In my mind’s eye, I see myself heave three hundred and fifty pounds of lard off the chair and waddle it to the kitchen, so I can retrieve the Daim cake which is defrosting. It’s still frozen but fuck it, I’ll eat it anyway. I don’t mind it being a bit cold. 

As I shuffle back to my armchair with the whole Daim cake on a plate, I feel pissed off at the way my ankles and my knees hurt. It’s not fair. I’ve got an itch on my foot that I can’t bend down far enough to scratch because my belly gets in the way and I look like I’ve got three pillows of fat strapped around my middle. You don’t even want to imagine the rear view. 

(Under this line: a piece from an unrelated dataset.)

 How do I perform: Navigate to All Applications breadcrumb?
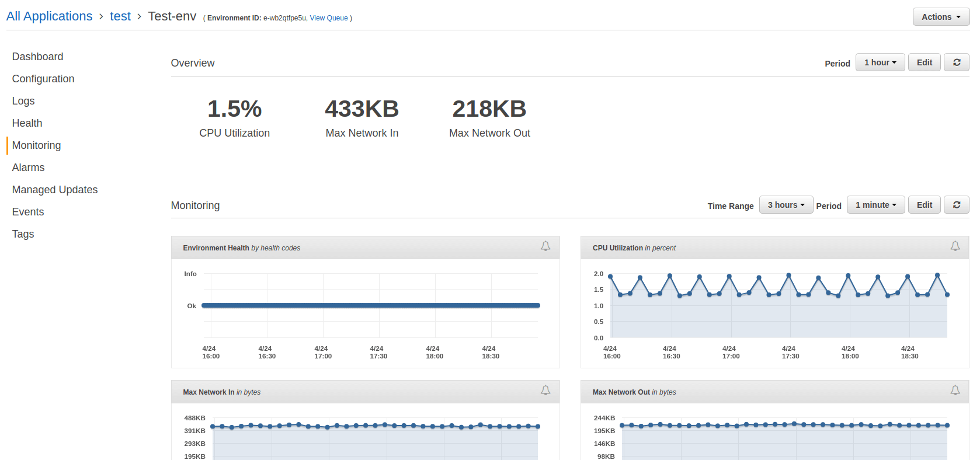(49, 16)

I don’t wear anything on my feet that requires more of me than shuffling my foot forward in order to put them on, because fastening any kind of strap or buckle below the knee would cause my eyes to bulge like they’re going to pop right out of my head. Along with the grunting…that happens automatically when the fat I carry on the inside forces the air out of my lungs whenever I try to bend down. I live a vertical life for that reason, or at least I would if I could stand up long enough. Two minutes is about my max, before I start looking around for somewhere to sit down.

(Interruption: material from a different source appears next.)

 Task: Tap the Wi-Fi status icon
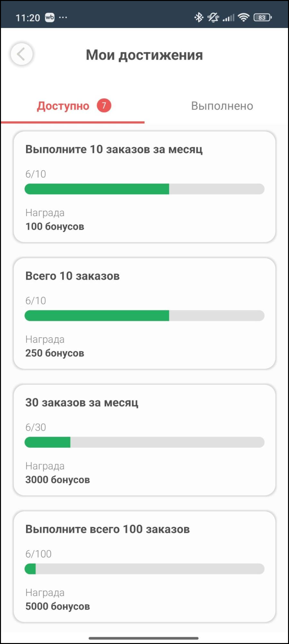coord(244,17)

With a bit of luck there’ll be a chair without arms, because my arse struggles with the concept of a one-arse sized seat. Chair arms dig right into my legs and my skin will turn blue with bruises. If I do manage to find a seat without arms I’ll never relax in case it’s not geared up to hold an arse the size of mine…the thought of being a fat girl flailing on an exploded chair like a turtle on it’s back fills my heart with dread.

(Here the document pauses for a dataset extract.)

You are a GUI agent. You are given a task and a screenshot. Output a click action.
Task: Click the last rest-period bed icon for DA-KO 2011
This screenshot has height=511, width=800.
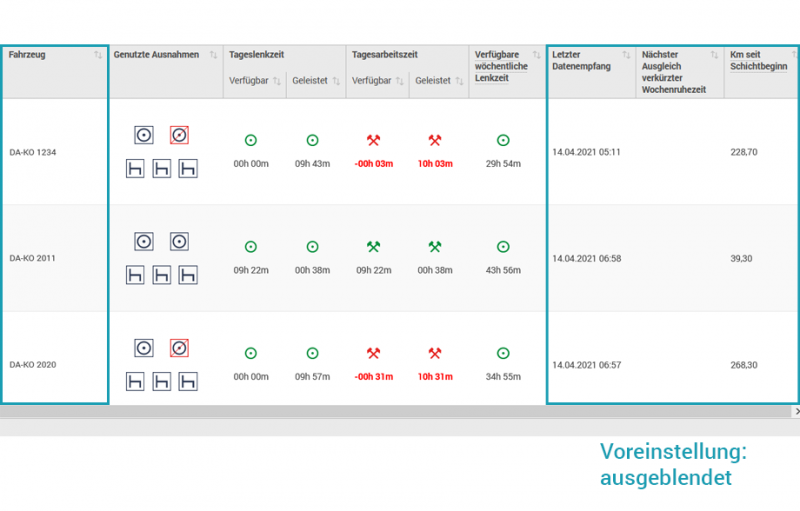click(x=187, y=274)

That’s what failure looks like to me, because there’s no middle ground.

Like the sound of needle scraping across vinyl, I woke up to myself in the present day when the facilitator brought the room back, and I almost cried with sheer fucking relief that I’m just fat. On a scale of fatness, I’m still right of the midline but I’m definitely not all the way over to the fat fat fat side. Not any more.

I can walk without pain, left knee excepted from time to time. Hell, I can circuit train, I can box and I can hold a plank for almost a minute. I swing kettle bells. I can cycle, and they even make padded cycling shorts in my size, which tells you that I’m on the fat edge of fucking normal. Move along folks, nothing to see here.

Fat isn’t limiting my life in the way that it did two years ago, and fat will never limit my life again. That’s the promise that I’ve made to myself and with every step I take, I can see that old life getting more and more distanced from who I am.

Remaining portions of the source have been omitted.